Isaac began to question our optimism and speculate that since we now had overstaffed our seagoing safari, that the animals might not come out to play in the way he was trying to suggest we had promised him with all of our enthusiasm for this reunion of wizards and apprentices.

We rolled out to the mid-rangers we had set in about 180 feet and started pulling about 45 minutes too early.

We had a big mountain to climb and so the tactic of a short soak the first time around was a bit of a gamble, as the first set is usually the best in terms of producing volume.  We once again debated the shop-worn topic of whether lobster leave a baited hoop once they get in (they definitely don't), as it is essential to support our impatient Skipper's My Pillow theory of premature ejection.   This nonsense is cover for the fact that Skipper simply cannot bear to leave lobster hoops on the bottom once he no longer has anything to do except pull them right back up again.

Despite all of this theory, the initial pull produced 6 legals and was the hoop of the night by a big margin.  Isaac became a believer.

We worked our way through a crawl that probably would have produced limits in two sets for all of us if we had any patience, but we kept yanking until we had 20 legal bugs on board after the first complete set.  Not bad by any standard.

The night just kept getting calmer as we watched Gale Force come over and start to pull on its set a mile or so away from us.

Isaac's doubt began to give way to cautious team spirit as he sampled the quality of our guests.  We moved through our first set with a pretty consistent harvest of mostly shorts with a few solid legals mixed in. 

 We proceeded to work through three sets, as the harvest slowed down to the point where we were pulling faster than they could cover the ground to get inside for the elevator ride up.  The shorts we were leaving inside to incite the crowd started to get in the way and fill us with false hope, so we started throwing back more of the shorts and leaving only a couple in each hoop to spread the good news.  We pulled a ratio that was probably 60/40 shorts to legals, with males constituting roughly one third of the keepers.  

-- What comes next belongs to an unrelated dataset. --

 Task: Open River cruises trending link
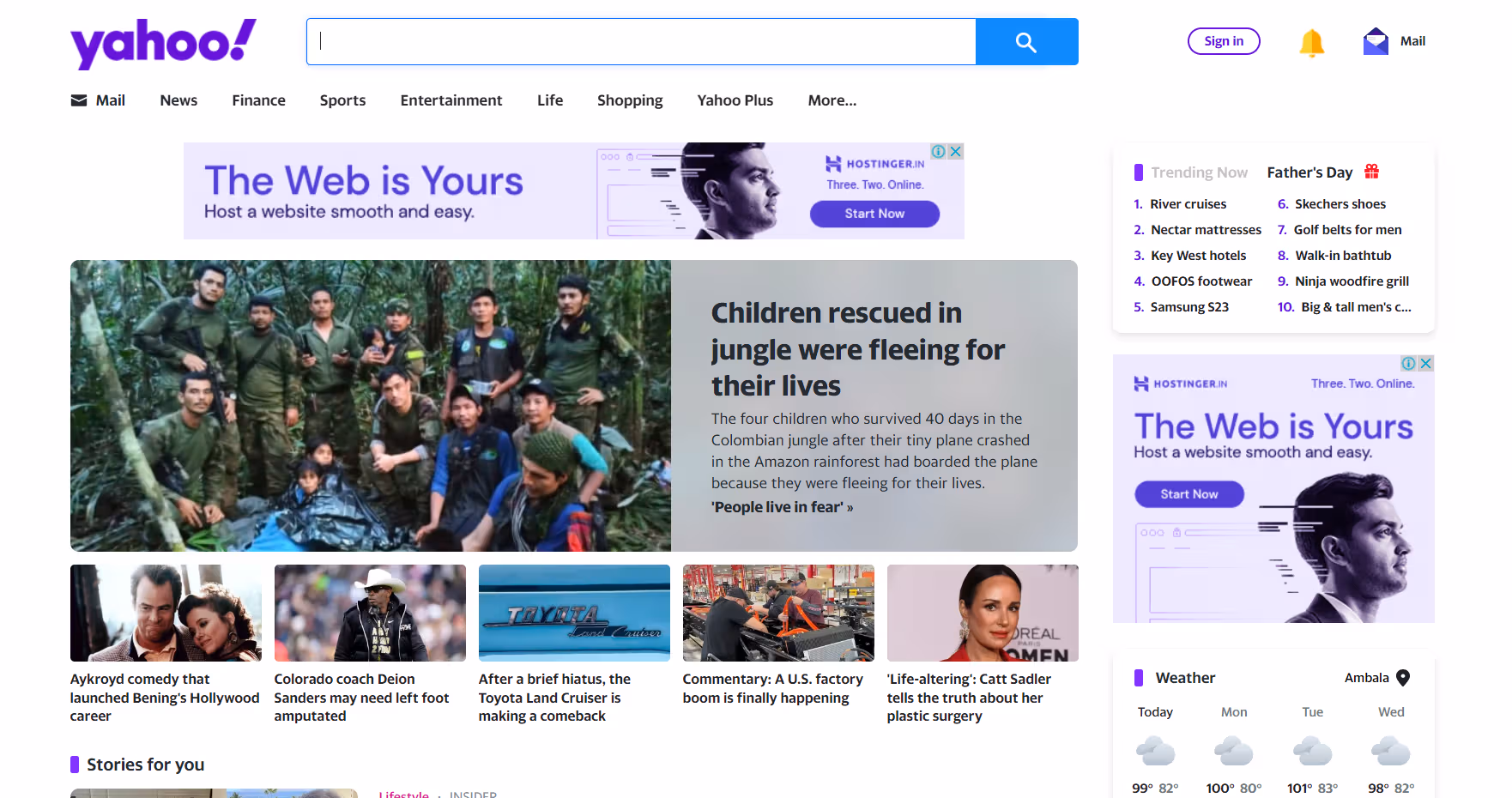[x=1188, y=204]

At about 9:30 pm we had achieved the impossible dream of reaching   five full limits.  We averaged roughly one legal per pull.  Kipling once said "when it comes to slaughter, you will do your work on water," but I am not sure he was thinking of  the war on lobster.  
It sure makes me want to shout Gunga La Gunga. 
   We began to break down and stack the gear for Tommy's nest-of-canvas nap home at 30 mph on another silky ride to the green beacon of San Pedro light. 
                                                       
 We were at the dock by 11 pm, which is the latest we have arrived home in port during this ridiculous season of abundance.  We had a big crew for a fast clean up.  All of us shook hands in the parking lot to celebrate the first time we have all been together to both make the attempt and actually pull off the dream of full limits for five.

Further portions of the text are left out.